Problem to solve
Lines outside the range are not wanted. Give again exactly the lines between the line holding "The image size is (969, 527)." and the line holding "Click the Union", inclusive, from the listing below.

Dataset content
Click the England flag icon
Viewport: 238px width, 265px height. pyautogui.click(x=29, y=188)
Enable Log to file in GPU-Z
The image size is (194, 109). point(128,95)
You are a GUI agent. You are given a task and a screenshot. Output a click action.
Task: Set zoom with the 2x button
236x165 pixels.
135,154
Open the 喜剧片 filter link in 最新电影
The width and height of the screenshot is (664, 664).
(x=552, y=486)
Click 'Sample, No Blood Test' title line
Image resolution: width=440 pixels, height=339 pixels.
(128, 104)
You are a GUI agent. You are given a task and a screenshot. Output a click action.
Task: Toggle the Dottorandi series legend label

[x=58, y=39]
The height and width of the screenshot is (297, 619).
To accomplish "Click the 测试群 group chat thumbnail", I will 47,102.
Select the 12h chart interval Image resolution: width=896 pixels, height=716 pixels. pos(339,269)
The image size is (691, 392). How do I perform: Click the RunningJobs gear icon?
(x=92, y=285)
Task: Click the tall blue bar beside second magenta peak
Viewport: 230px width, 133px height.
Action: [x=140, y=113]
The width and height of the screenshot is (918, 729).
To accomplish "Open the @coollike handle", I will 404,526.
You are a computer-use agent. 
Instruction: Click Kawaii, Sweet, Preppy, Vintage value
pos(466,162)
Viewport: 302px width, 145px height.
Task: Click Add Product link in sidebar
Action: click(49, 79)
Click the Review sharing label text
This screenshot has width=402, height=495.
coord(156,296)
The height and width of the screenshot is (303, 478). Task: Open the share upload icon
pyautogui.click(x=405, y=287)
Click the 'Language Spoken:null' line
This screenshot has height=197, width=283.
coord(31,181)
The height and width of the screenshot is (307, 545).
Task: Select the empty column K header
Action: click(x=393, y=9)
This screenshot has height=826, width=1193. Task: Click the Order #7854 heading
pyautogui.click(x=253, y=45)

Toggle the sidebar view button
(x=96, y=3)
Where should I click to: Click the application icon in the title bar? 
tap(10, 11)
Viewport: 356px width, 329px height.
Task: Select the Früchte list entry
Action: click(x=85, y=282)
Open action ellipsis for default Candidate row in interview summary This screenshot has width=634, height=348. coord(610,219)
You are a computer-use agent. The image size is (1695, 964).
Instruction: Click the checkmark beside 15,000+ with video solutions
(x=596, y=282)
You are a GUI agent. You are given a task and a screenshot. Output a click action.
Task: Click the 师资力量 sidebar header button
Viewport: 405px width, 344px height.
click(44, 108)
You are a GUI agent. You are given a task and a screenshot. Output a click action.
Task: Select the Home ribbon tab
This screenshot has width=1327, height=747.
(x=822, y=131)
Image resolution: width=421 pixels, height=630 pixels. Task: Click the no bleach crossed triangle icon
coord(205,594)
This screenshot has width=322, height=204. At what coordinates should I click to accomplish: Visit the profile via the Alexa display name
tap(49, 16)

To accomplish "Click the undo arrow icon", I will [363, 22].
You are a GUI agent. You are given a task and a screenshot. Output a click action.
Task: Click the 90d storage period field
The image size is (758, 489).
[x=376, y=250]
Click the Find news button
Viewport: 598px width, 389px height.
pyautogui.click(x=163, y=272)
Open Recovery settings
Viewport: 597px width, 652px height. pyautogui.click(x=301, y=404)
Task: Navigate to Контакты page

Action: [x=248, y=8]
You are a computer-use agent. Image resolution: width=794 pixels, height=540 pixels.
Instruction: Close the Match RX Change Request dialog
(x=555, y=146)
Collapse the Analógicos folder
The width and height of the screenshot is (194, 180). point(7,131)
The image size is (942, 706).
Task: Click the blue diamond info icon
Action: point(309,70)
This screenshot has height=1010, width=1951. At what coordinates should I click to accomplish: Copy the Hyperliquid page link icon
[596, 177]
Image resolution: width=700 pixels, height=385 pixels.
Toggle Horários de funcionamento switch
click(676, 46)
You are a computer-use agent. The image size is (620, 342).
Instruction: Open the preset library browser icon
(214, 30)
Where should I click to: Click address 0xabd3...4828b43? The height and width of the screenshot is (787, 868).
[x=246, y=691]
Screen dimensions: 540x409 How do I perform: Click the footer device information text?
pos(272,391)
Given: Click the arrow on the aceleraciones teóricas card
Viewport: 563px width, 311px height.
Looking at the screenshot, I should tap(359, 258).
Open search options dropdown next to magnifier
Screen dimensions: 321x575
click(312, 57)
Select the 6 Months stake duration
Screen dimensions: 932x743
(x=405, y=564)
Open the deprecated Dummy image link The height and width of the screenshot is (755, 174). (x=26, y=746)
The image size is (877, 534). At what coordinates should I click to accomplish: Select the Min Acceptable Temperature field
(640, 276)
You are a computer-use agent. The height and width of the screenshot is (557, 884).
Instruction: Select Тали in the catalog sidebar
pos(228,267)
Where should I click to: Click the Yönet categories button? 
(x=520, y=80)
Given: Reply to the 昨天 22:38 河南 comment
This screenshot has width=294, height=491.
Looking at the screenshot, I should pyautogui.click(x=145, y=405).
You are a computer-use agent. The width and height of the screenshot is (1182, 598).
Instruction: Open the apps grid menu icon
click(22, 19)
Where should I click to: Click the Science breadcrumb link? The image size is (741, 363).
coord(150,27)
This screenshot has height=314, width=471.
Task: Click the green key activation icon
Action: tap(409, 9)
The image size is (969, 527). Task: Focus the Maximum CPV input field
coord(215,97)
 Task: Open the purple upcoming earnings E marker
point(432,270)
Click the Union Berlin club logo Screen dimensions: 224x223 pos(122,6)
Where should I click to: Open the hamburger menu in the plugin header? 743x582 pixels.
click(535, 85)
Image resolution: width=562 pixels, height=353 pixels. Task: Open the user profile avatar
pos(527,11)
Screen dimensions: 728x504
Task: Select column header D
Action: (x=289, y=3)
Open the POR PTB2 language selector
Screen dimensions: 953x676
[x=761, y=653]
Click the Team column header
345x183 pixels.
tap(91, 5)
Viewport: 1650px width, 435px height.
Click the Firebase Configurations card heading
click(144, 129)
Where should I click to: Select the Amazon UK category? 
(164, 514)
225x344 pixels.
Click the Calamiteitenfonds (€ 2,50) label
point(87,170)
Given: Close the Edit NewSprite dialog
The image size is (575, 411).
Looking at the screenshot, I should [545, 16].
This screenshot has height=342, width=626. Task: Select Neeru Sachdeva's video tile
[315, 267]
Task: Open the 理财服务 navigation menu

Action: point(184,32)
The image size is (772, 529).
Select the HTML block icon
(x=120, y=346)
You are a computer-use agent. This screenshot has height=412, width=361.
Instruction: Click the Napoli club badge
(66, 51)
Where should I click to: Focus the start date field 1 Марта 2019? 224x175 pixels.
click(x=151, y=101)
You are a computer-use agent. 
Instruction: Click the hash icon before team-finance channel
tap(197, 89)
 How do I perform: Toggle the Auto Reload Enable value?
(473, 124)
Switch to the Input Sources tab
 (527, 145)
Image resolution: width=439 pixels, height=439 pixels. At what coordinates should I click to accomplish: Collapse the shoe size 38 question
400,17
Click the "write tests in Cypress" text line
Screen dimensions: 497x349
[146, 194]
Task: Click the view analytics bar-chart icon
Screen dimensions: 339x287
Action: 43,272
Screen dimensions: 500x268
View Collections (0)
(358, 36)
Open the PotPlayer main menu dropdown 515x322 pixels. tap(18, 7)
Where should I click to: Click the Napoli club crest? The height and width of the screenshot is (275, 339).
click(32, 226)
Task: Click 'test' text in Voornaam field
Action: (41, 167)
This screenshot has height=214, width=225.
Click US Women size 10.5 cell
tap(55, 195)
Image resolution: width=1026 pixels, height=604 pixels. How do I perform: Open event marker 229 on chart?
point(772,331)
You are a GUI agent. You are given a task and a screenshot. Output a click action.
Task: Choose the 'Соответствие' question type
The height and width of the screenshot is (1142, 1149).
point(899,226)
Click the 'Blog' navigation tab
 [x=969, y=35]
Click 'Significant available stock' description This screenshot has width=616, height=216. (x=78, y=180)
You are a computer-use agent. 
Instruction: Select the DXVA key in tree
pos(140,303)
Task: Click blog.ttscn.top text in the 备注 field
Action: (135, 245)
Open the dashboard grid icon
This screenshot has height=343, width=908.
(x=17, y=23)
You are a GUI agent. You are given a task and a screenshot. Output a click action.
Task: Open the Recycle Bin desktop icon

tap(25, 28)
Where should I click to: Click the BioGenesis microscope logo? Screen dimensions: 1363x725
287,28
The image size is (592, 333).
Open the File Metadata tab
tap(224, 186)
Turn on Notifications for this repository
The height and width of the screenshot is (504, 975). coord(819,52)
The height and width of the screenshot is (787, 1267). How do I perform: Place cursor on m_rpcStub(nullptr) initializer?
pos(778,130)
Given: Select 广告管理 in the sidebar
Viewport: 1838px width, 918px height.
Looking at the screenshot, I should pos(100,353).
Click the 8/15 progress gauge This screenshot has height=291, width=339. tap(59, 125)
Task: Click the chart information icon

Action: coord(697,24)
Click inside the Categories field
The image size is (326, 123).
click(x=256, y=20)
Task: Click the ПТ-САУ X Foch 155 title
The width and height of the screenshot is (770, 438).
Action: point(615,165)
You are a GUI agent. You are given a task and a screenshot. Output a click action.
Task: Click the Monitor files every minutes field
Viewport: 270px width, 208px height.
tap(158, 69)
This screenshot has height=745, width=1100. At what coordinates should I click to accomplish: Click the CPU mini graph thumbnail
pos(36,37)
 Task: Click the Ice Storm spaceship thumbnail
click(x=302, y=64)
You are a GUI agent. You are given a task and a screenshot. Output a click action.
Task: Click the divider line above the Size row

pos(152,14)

Exercise answer
The image size is (969, 527). Task: Focus the Maximum CPV input field
coord(215,97)
 Task: Open the purple upcoming earnings E marker
point(432,270)
Click the Union Berlin club logo Screen dimensions: 224x223 pos(122,6)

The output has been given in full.